Bloomberg Technoz, Jakarta – Kementerian Energi dan Sumber Daya Mineral (ESDM) merekomendasikan perguruan tinggi agar diberikan Izin Usaha Pertambangan (IUP) eksplorasi untuk mencari titik lokasi dan seberapa besar jumlah cadangan tambang di wilayah tersebut.
“Catatan dari kami, pemberian IUP yang dilakukan untuk ormas maupun nanti kepada perguruan tinggi adalah untuk IUP eksplorasi,” ucap Direktur Pembinaan Program Mineral dan Batu Bara Kementerian ESDM Julian Ambassador Shiddiq dalam rapat dengan Badan Legislasi (Baleg) DPR, dikutip Jumat (24/1/2025).
Julian menjelaskan terdapat dua jenis IUP, yakni IUP eksplorasi dan IUP produksi. IUP eksplorasi ditujukan untuk mencari di mana dan berapa besar jumlah cadangan, serta potensi pasti dari mineral atau batu bara yang terdapat di wilayah tersebut.
Berdasarkan pengalaman Kementerian ESDM, menurutnya eksplorasi paling cepat dilakukan dalam jangka waktu tiga tahun dengan biaya paling sedikit Rp100 juta/hektar.
“Paling tidak dibutuhkan bor per 4 titik. Itu hanya untuk bor saja, belum biaya kimia dan lain-lainnya,” tutur Julian.

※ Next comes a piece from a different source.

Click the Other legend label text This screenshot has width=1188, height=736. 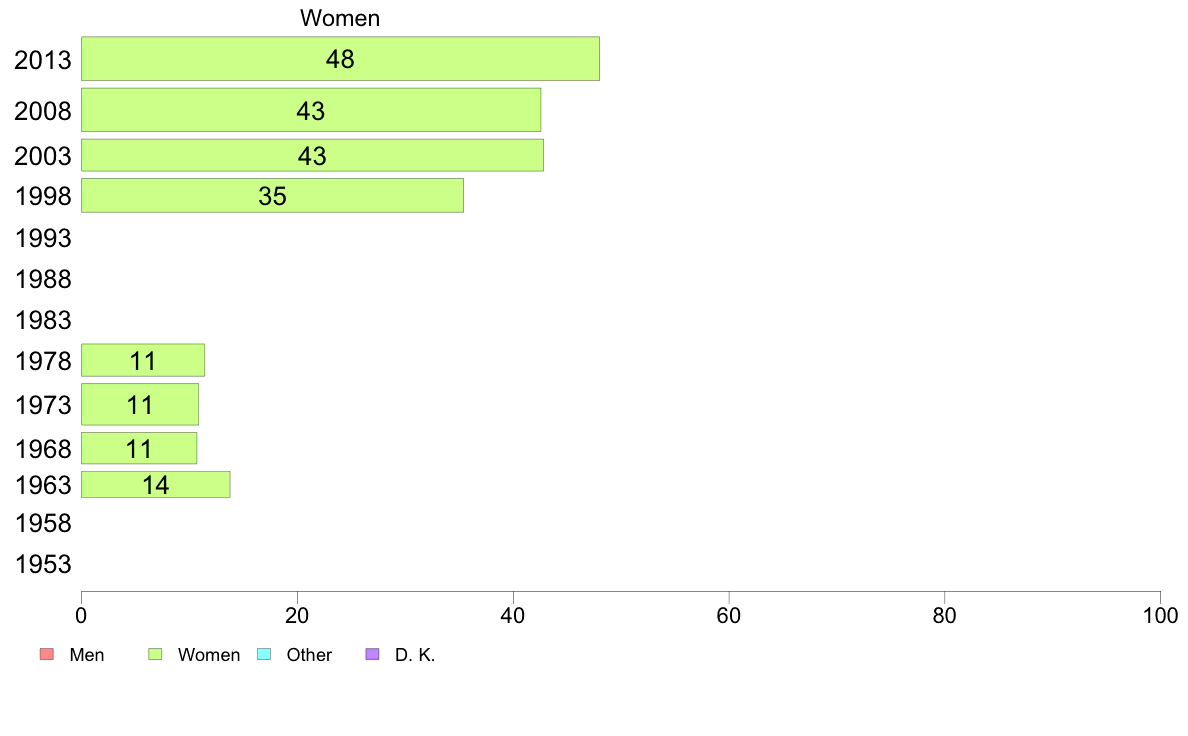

Lebih lanjut, Julian memperingatkan bahwa mengelola lahan tambang bukanlah hal yang mudah karena dapat menghabiskan biaya besar.
Untukk itu, kata dia, para calon penerima izin tambang—baik yang berasal dari ormas keagamaan maupun perguruan tinggi — perlu diberikan pemahaman dari awal bahwa tambang bukan barang murah.
“Walaupun nanti ditawarkan, jangan sampai tidak bisa menyelesaikan pekerjaannya dan uangnya malah hilang,” ungkap Julian.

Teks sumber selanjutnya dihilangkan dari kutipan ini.